— Work item —
Using the data below, return all lines in which "agent" appears.

-.-.-

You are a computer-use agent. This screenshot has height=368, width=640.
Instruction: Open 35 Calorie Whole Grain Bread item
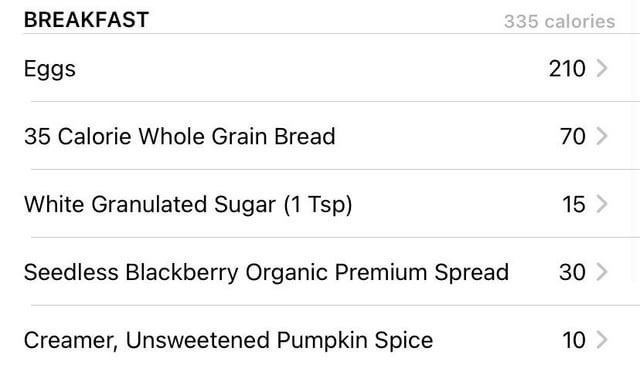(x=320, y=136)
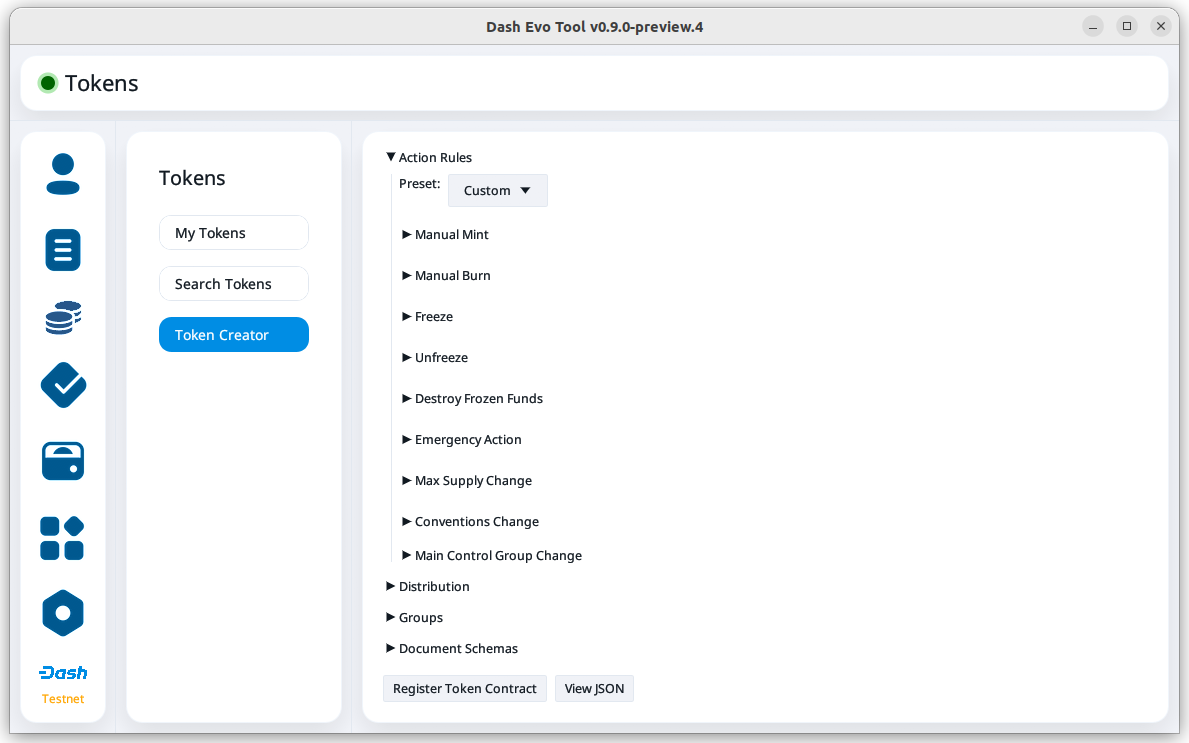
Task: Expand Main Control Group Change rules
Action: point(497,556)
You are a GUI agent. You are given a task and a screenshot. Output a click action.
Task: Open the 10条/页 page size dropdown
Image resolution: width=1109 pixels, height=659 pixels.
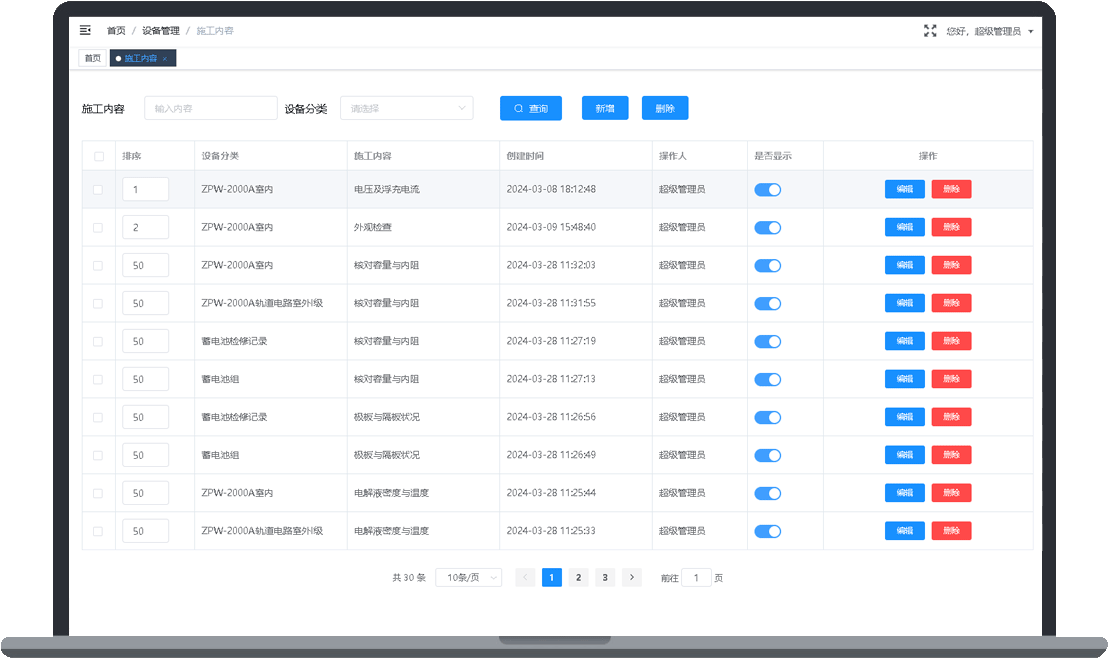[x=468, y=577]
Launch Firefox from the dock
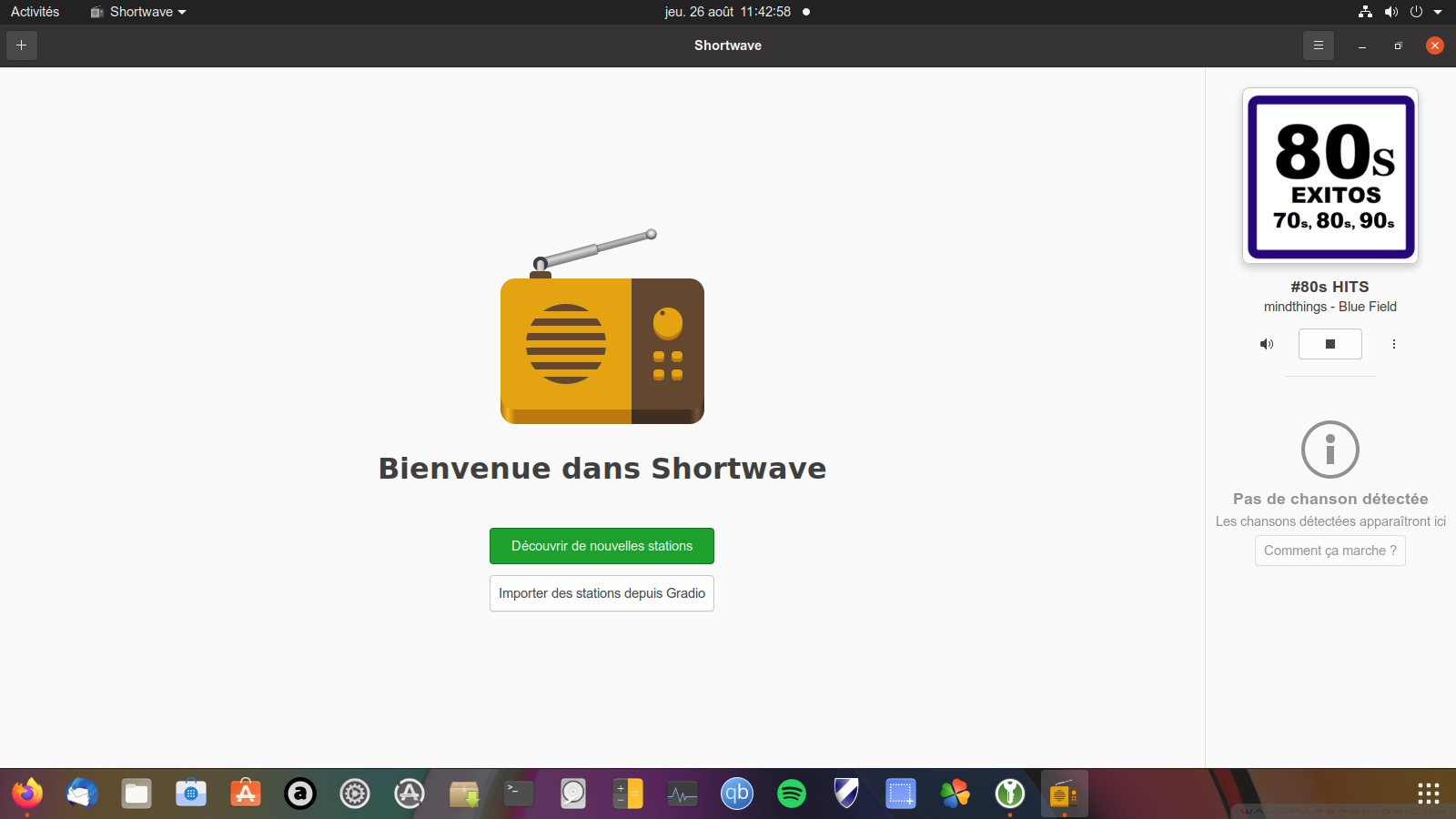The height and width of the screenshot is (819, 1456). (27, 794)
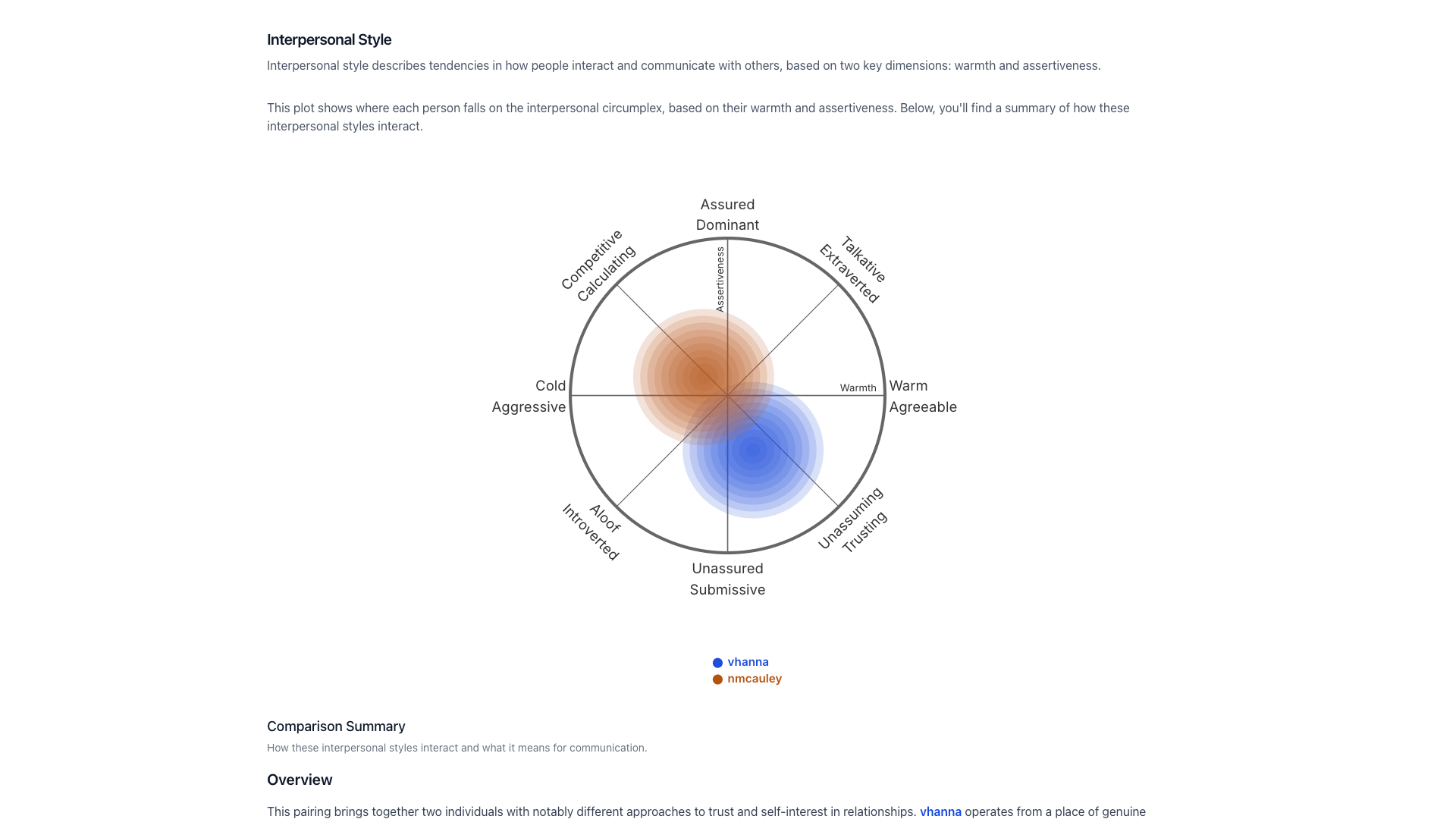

-.-.-

— Written solution —
You are a computer-use agent. This screenshot has height=368, width=640.
You are a GUI agent. You are given a task and a screenshot. Output a click action.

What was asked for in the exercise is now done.